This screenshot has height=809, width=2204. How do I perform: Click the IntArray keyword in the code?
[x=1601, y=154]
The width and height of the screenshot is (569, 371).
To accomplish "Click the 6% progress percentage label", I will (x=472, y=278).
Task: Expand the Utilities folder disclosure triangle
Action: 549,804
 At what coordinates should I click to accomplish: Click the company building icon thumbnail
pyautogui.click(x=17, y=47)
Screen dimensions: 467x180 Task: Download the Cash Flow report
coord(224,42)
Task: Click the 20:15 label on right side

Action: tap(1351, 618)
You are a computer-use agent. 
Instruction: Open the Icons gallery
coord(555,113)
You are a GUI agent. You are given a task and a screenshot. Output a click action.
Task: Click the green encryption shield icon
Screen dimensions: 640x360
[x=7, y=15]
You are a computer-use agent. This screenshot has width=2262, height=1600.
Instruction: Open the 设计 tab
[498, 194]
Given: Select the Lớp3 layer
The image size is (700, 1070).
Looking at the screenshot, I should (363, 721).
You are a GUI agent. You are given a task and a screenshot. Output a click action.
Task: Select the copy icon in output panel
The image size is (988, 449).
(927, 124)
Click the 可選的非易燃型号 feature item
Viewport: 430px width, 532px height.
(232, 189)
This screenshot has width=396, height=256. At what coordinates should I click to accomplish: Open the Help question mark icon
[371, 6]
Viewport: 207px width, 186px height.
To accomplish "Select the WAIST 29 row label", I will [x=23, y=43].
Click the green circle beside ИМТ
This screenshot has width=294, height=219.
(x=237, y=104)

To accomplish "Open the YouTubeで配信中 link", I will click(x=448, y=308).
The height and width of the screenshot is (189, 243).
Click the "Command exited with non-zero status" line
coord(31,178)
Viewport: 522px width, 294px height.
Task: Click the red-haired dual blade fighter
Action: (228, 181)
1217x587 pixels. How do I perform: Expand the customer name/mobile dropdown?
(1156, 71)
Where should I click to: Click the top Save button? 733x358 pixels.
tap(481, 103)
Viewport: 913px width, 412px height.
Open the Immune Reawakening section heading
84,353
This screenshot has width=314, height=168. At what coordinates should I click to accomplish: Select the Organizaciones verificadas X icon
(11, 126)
==========
- Short task -
Switch every "Instruction" to "Goal" in the stretch from the line containing "At what coordinates should I click to accomplish: Click" through the line containing "tap(481, 103)". Return only those lines with nothing else changed.

- Correct response -
 At what coordinates should I click to accomplish: Click the company building icon thumbnail
pyautogui.click(x=17, y=47)
Screen dimensions: 467x180 Task: Download the Cash Flow report
coord(224,42)
Task: Click the 20:15 label on right side

Action: tap(1351, 618)
You are a computer-use agent. 
Goal: Open the Icons gallery
coord(555,113)
You are a GUI agent. You are given a task and a screenshot. Output a click action.
Task: Click the green encryption shield icon
Screen dimensions: 640x360
[x=7, y=15]
You are a computer-use agent. This screenshot has width=2262, height=1600.
Goal: Open the 设计 tab
[498, 194]
Given: Select the Lớp3 layer
The image size is (700, 1070).
Looking at the screenshot, I should (363, 721).
You are a GUI agent. You are given a task and a screenshot. Output a click action.
Task: Select the copy icon in output panel
The image size is (988, 449).
(927, 124)
Click the 可選的非易燃型号 feature item
Viewport: 430px width, 532px height.
(232, 189)
This screenshot has width=396, height=256. At what coordinates should I click to accomplish: Open the Help question mark icon
[371, 6]
Viewport: 207px width, 186px height.
To accomplish "Select the WAIST 29 row label", I will [x=23, y=43].
Click the green circle beside ИМТ
This screenshot has width=294, height=219.
(x=237, y=104)

To accomplish "Open the YouTubeで配信中 link", I will click(x=448, y=308).
The height and width of the screenshot is (189, 243).
Click the "Command exited with non-zero status" line
coord(31,178)
Viewport: 522px width, 294px height.
Task: Click the red-haired dual blade fighter
Action: (228, 181)
1217x587 pixels. How do I perform: Expand the customer name/mobile dropdown?
(1156, 71)
Where should I click to: Click the top Save button? 733x358 pixels.
tap(481, 103)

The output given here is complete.